=== Work request A ===
Translate this sentence from the human albumin extract into Spanish: "HA which is produced by recombinant DNA techniques may be used."
=== Work request B ===
Continue the human albumin extract from its last sentence.

=== Extract ===
════════════════════

Techniques for expressing HA (which term includes analogues and fragments of human albumin, for example those of EP-A-322094, and polymers of monomeric albumin) are disclosed in, for example, EP-A- 201239 and EP-A-286424. All references are included herein by reference. "Analogues and fragments" of HA include all polypeptides (i) which are capable of forming a microcapsule in the process of the invention and (ii) of which a continuous region of at least 50% (preferably at least 75 % , 80% , 90% or 95 %) of the amino acid sequence is at least 80% homologous (preferably at least 90% , 95 % or 99% homologous) with a continuous region of at least 50% (preferably 75 % , 80% , 90% or 95 %) of a nature-identical human albumin. HA which is produced by recombinant DNA techniques may be used. Thus, the HA may be produced by expressing an HA-encoding nucleotide sequence in yeast or in another microorganism and purifying the product, as is known in the art. Such material lacks the fatty acids associated with serum-derived material. Preferably, the HA is substantially free of fatty acids; ie it
contains less than 1 % of the fatty acid level of serum-derived material. Preferably, fatty acid is undetectable in the HA.

════════════════════

=== Source information ===
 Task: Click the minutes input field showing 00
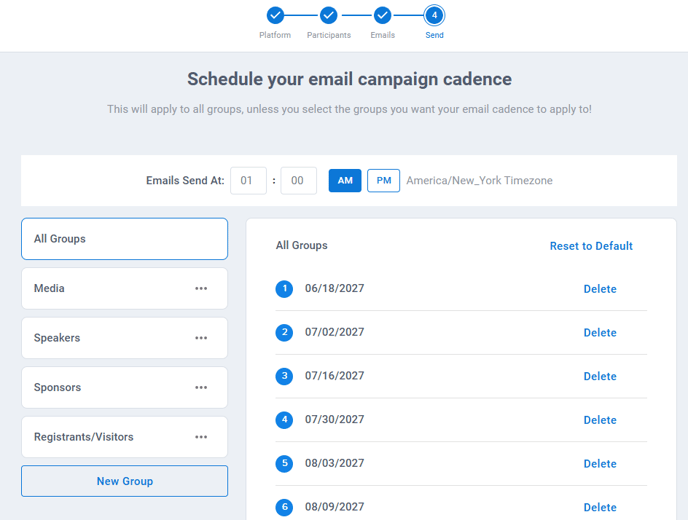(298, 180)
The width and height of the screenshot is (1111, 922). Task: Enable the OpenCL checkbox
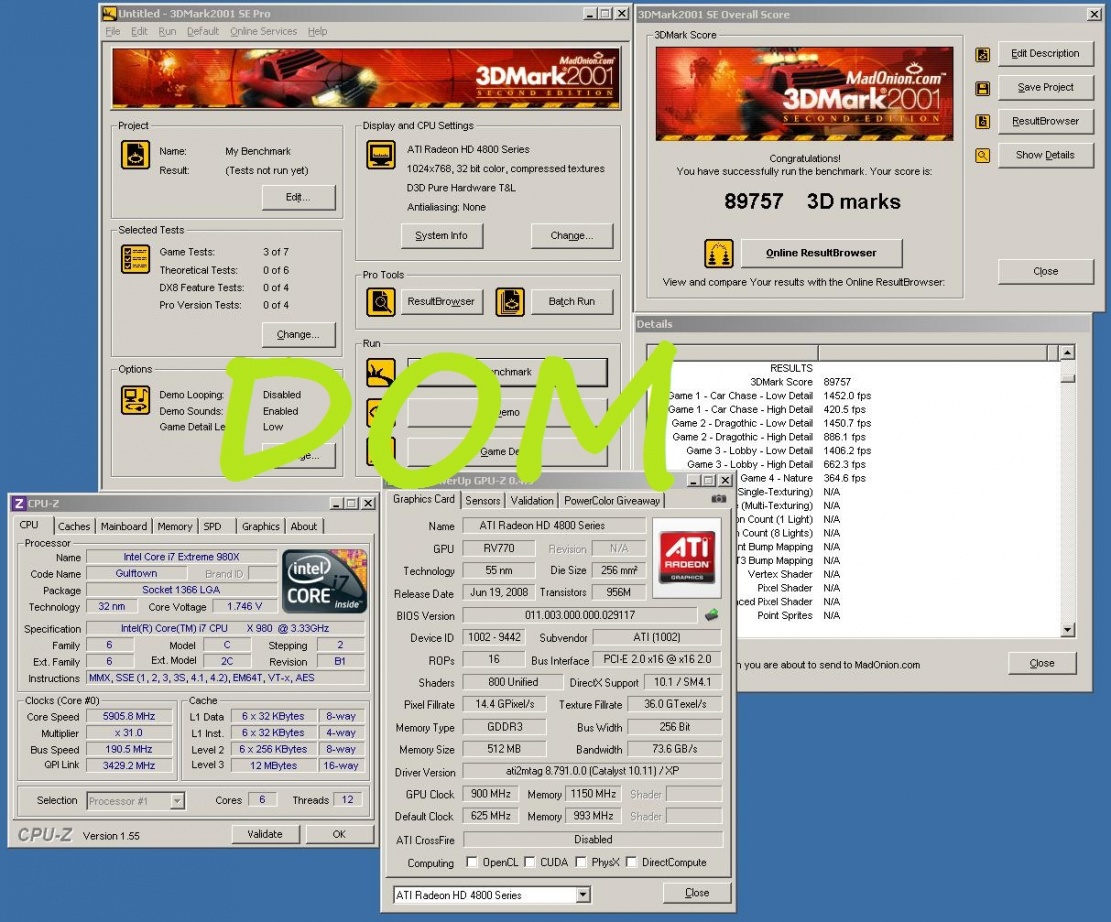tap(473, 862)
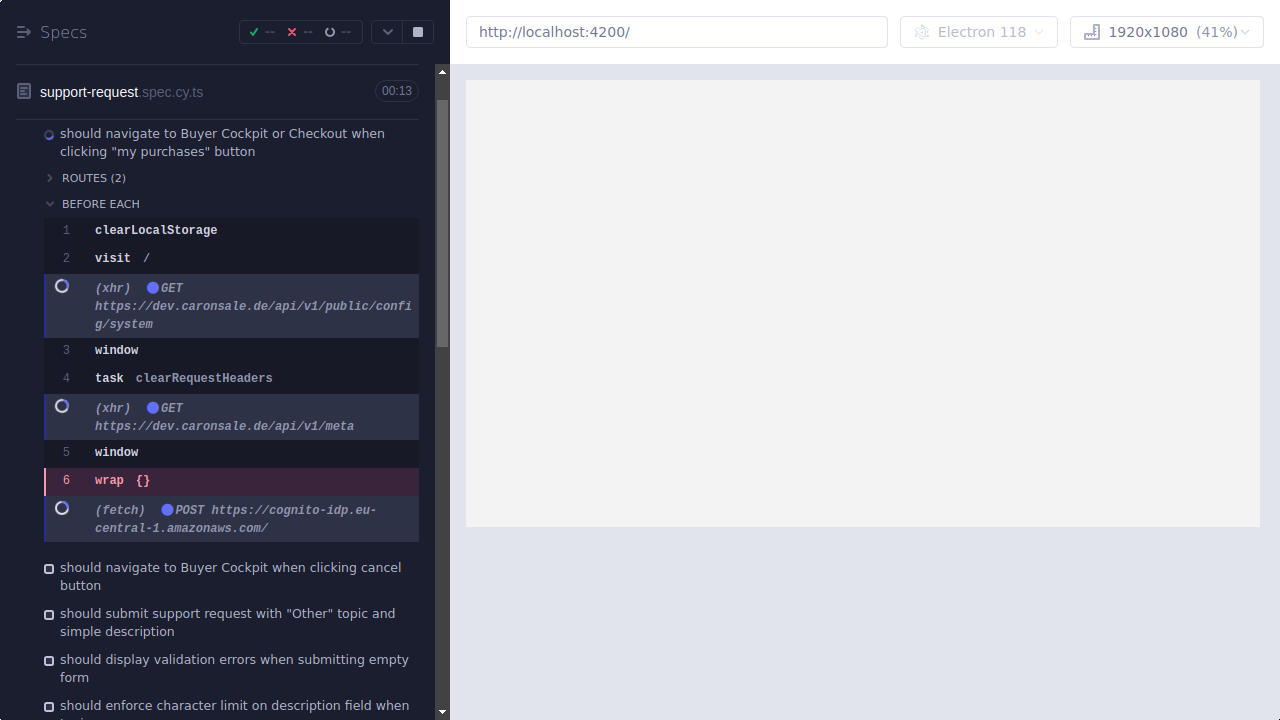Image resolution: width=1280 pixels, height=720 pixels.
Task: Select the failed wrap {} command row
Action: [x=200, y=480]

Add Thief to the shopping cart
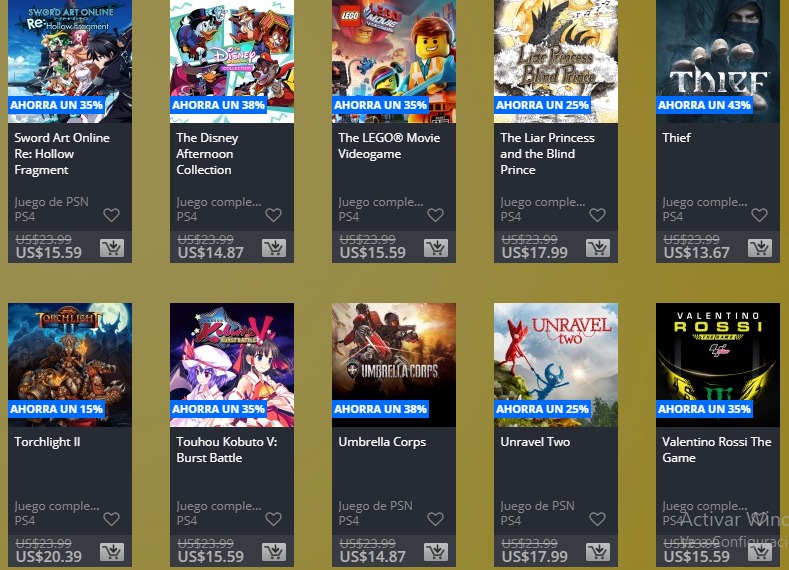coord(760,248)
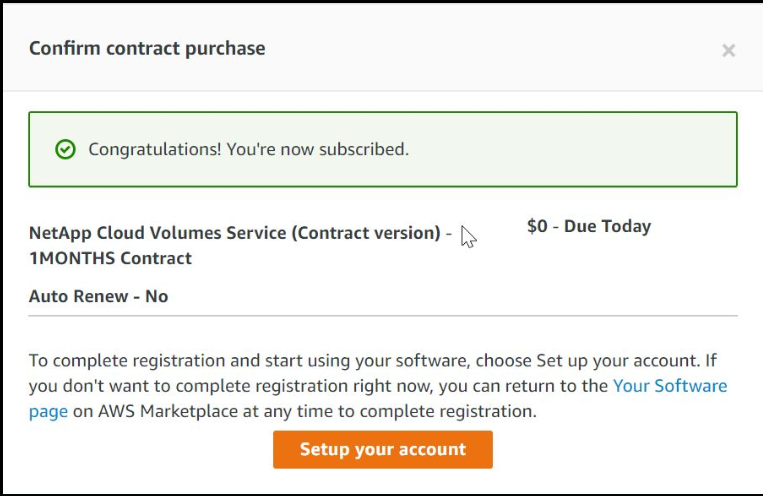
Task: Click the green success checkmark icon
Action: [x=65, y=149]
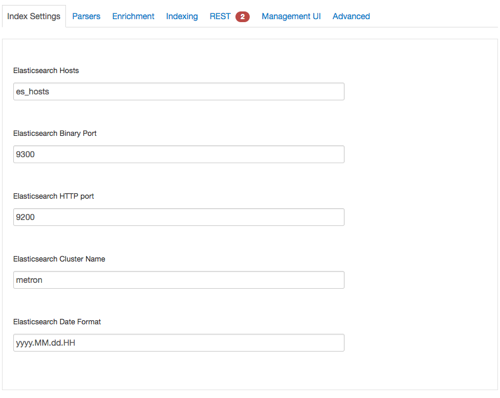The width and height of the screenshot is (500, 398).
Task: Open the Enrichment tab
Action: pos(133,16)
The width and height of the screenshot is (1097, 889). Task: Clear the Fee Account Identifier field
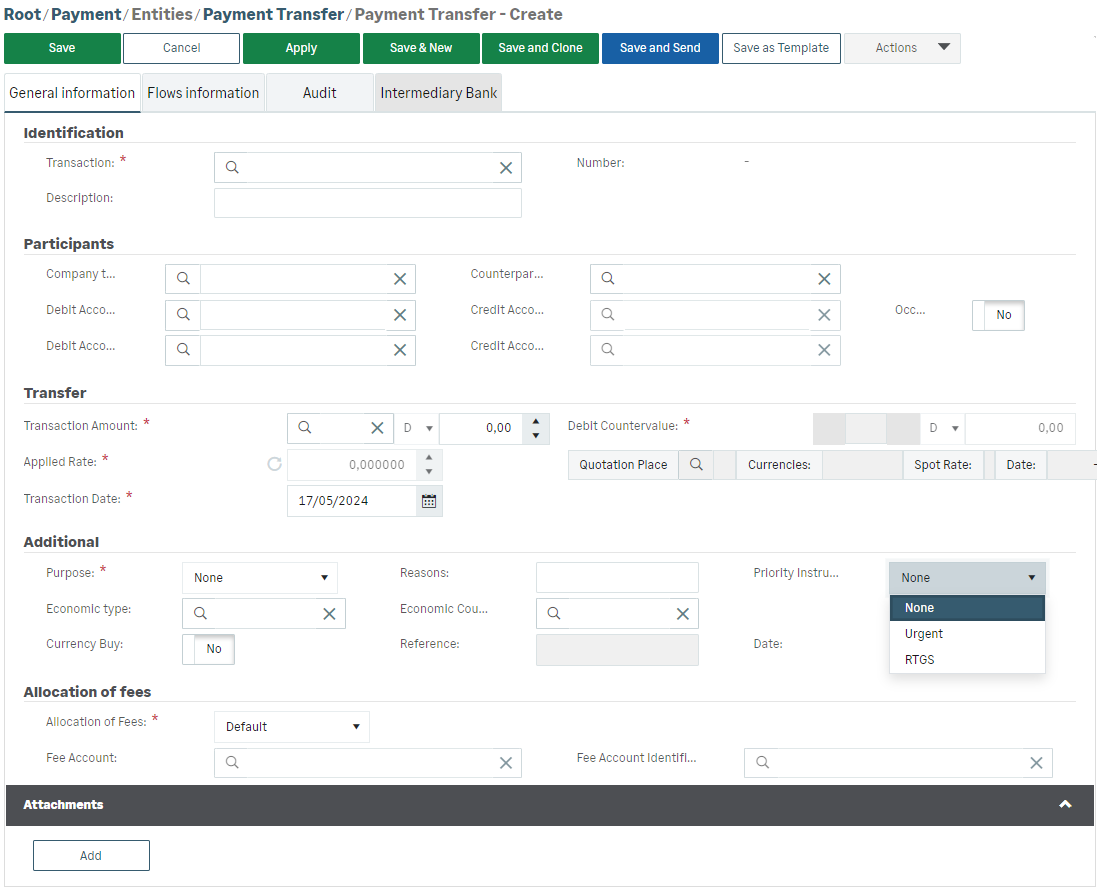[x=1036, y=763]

════════════════════

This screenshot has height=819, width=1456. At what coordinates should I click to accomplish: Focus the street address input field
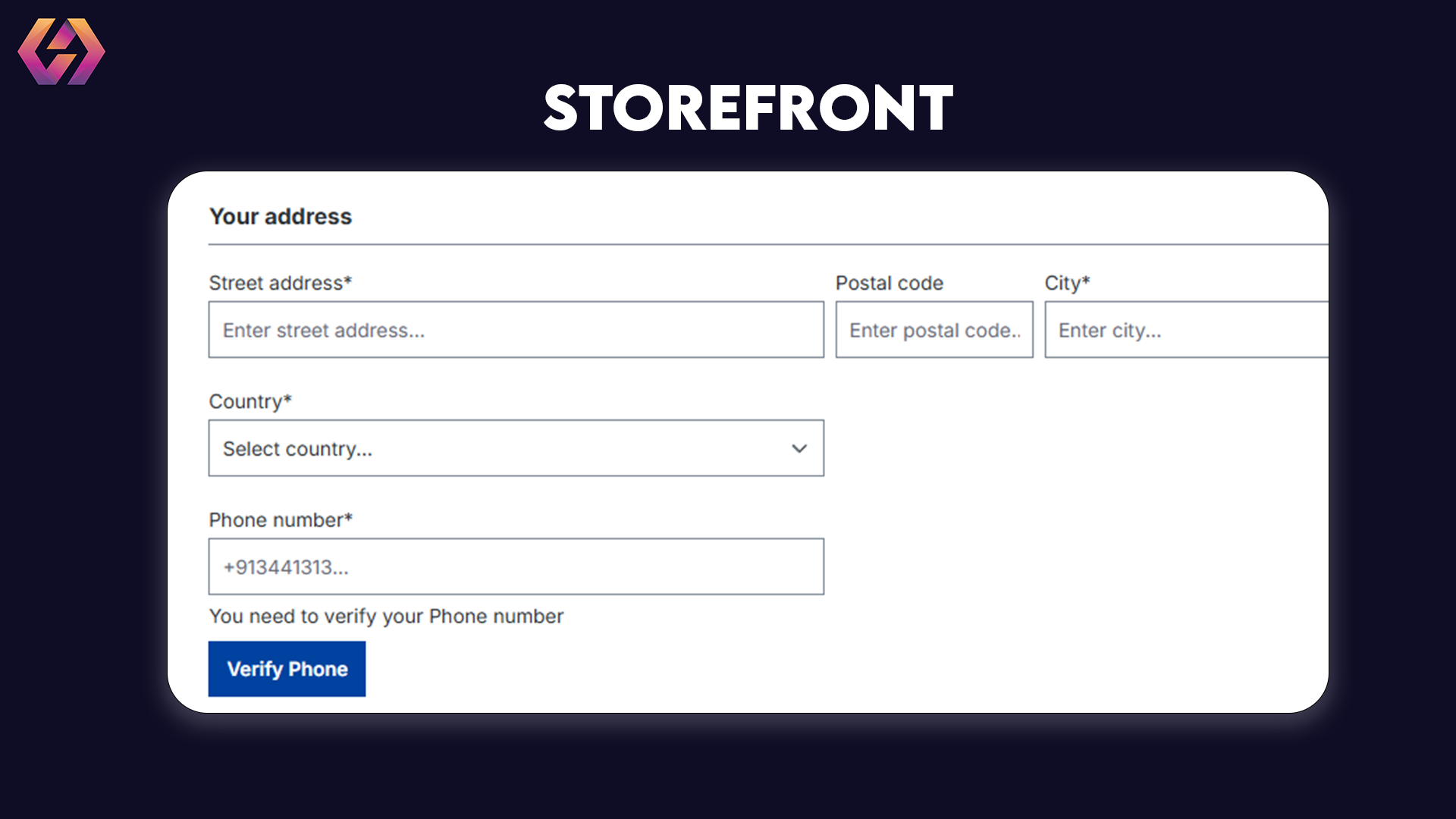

════════════════════

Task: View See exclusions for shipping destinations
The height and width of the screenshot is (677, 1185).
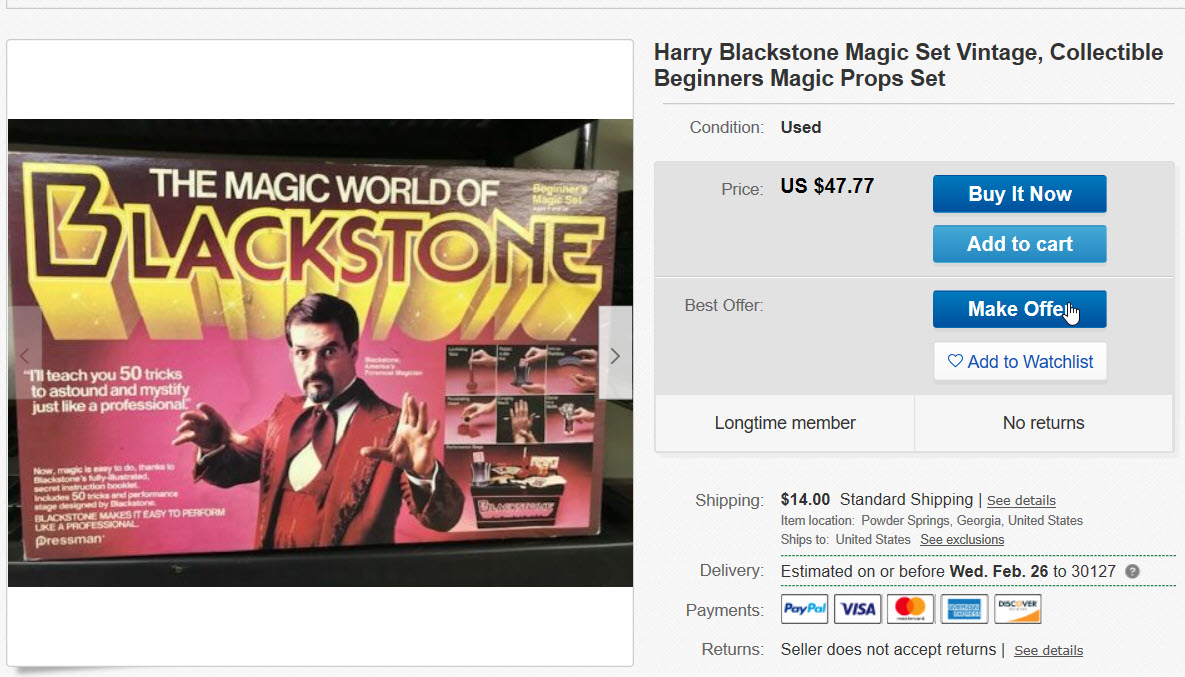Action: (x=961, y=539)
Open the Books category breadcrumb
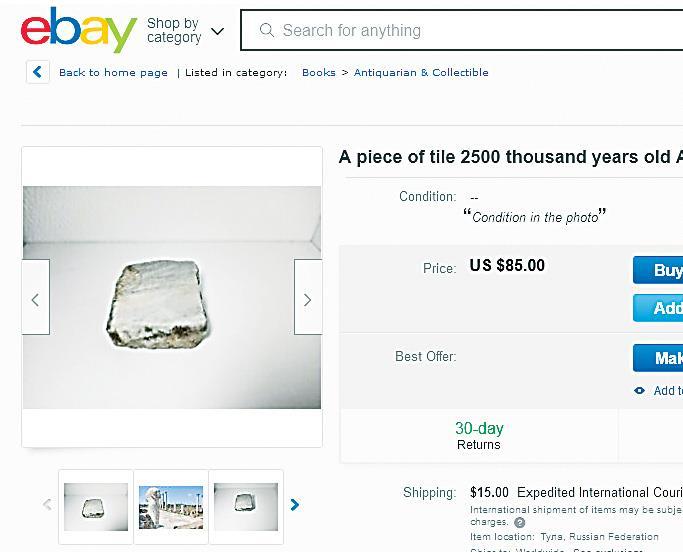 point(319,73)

════════════════════

=== Response area A ===
Se puede utilizar HA producida mediante técnicas de ADN recombinante.

=== Response area B ===
The aqueous solution or dispersion of microcapsules used according to the invention is preferably 0.1 to 50% w/v, more preferably about 1.0 - 25.0% w/v or 5.0 - 30.0% w/v protein, particularly when the material is albumin. About 5-15 % w/v is optimal. Mixtures of wall-forming materials may be used, in which case the percentages in the last two sentences refer to the total content of wall-forming material.
In a preferred embodiment of microcapsule for use in the invention, the preparation to be sprayed may contain substances other than the wall- forming material, water and volatile liquid. Thus, the aqueous phase may contain 1-20% by weight of water-soluble hydrophilic compounds like sugars and polymers as stabilizers, eg poly vinyl alcohol (PVA), poly vinyl pyrrolidone (PVP), polyethylene glycol (PEG), gelatin, polyglutamic acid and polysaccharides such as starch, dextran, agar, xanthan and the like.
Functional agents may be included in suitable microcapsules, for example at 1.0-40.0% w/w, such as X-ray contrast agents (for example Hexabrix (ioxaglic acid), Optiray (ioversol), Omnipaque (iohexol) or Isovice (iopamidol)) or magnetic resonance imaging agents (for example colloidal iron oxide or gadolinium chelates, eg gadopentetic acid).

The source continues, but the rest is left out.